Trump Was Right: Obama's NSA Recorded All Trump's Communications - giardini
https://www.usnews.com/news/national-news/articles/2017-03-07/nsa-whistleblower-bill-binney-says-trump-is-absolutely-right-about-wiretap-claims
======
trendia
Dennis Kucinich, a Democrat, said that a phone call he had was secretly
recorded and played back to him by a reporter 2 years later [0]

Who in the intelligence community gets to decide what phone calls are leaked?

[0] [http://thehill.com/media/323846-dennis-kucinich-on-trumps-
wi...](http://thehill.com/media/323846-dennis-kucinich-on-trumps-wiretap-
charge-it-happened-to-me)

------
giardini
Any NSA contractor with Snowden-level access (or even much less) could make
millions, even billions, given sufficient time and a modicum of care.

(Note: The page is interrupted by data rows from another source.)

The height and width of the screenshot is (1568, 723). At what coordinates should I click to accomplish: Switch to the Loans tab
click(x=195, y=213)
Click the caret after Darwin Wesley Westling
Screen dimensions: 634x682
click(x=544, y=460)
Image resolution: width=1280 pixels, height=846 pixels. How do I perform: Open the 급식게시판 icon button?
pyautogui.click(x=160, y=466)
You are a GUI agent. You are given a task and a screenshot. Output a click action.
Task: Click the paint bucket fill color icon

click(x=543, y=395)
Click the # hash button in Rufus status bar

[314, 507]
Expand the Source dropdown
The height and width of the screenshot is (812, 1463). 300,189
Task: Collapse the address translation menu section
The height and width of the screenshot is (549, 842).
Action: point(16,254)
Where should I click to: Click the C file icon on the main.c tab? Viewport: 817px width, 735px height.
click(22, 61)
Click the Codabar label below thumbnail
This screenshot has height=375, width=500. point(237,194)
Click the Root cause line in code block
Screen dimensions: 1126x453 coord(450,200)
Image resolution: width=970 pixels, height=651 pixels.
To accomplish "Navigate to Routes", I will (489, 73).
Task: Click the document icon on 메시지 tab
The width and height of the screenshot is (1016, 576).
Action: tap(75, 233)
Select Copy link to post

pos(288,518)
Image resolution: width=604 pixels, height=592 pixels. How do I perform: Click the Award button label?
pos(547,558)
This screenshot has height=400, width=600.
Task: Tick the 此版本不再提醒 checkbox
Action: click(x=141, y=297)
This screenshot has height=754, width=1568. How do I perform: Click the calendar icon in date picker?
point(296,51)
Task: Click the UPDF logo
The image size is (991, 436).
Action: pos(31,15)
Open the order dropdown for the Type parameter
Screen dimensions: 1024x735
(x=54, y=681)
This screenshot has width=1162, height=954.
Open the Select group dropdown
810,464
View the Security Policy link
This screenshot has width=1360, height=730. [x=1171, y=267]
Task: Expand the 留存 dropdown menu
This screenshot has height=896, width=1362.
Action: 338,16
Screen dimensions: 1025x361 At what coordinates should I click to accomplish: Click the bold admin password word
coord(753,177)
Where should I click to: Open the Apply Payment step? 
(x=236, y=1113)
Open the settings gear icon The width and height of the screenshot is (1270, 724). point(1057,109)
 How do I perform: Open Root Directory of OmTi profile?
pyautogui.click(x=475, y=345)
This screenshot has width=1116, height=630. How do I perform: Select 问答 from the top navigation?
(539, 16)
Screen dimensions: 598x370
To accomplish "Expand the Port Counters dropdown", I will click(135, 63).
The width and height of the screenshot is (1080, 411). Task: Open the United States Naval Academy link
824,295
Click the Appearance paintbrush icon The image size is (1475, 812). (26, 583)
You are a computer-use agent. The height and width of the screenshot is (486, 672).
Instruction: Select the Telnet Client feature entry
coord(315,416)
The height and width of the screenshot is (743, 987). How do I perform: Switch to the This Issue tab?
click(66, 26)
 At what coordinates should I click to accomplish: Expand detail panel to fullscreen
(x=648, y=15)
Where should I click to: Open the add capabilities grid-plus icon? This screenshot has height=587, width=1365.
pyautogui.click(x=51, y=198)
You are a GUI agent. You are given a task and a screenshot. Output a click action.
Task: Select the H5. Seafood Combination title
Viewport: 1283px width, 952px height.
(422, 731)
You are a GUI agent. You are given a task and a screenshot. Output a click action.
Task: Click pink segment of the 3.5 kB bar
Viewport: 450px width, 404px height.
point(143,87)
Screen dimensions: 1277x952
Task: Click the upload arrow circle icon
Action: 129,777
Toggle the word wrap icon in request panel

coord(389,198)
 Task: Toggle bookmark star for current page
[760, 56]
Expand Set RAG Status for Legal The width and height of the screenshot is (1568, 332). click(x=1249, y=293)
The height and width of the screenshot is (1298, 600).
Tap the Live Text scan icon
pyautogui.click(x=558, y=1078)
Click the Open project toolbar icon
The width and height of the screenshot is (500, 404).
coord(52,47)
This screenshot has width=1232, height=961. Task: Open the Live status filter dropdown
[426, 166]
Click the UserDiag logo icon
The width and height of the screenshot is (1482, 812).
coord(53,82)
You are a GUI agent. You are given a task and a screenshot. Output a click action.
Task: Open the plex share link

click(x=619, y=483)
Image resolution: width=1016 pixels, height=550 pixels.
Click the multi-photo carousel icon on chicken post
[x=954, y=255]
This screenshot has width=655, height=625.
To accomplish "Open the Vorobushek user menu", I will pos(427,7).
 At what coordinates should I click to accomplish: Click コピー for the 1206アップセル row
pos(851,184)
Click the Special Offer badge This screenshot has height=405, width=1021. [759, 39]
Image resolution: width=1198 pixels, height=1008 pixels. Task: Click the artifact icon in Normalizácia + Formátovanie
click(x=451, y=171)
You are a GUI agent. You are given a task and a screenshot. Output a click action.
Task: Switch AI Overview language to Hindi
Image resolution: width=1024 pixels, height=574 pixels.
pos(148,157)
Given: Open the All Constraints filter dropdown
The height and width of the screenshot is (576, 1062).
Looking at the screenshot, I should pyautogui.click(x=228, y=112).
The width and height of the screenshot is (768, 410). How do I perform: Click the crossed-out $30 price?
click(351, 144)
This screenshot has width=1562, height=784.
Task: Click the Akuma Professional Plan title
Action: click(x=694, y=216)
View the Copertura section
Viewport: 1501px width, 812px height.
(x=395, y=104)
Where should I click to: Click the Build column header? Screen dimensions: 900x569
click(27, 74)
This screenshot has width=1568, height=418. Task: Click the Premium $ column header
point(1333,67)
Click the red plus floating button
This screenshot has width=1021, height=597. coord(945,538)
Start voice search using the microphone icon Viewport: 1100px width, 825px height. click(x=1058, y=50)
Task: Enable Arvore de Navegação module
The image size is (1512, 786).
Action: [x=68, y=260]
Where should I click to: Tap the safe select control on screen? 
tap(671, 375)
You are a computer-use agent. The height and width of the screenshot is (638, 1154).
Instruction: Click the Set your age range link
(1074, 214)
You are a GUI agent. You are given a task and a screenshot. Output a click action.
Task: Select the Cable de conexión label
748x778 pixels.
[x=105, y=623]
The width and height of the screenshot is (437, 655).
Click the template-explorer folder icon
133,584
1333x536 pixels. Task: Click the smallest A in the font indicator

CIA or NSA staff could (and I therefore assume, undoubtedly _do_) use
surveillance information to their own personal advantage. For example,
investments could be made on the basis of overheard conversations between
financial analysts or corporate executives. In turn, funds gained could be
used to finance personal or quasi-official projects.

The possibilities were once the stuff of spy novels, but far too real today
yet too tantalizing to resist. They are also far too little examined, and
necessarily must be scrutinized in depth by an army of civilian prosecutors
with power of full disclosure and investigation.

The NSA, CIA and other intelligence agencies must be dismantled and only the
"good" parts put back together. The "bad" parts must be destroyed permanently,
the "bad" staff emprisoned and then barred from future employment in the
fields of government and finance.

------
hawkice
A more appropriate headline, from another news source: "NSA Whistleblower
Binney: Trump No Exception to Surveillance State". Might be perfect if you
point out Binney has been talking about this for almost two decades now
somewhere in the headline, but that one is long as it is.

------
CalChris
This 'whistleblower' resigned from the NSA in 2001. Yawn.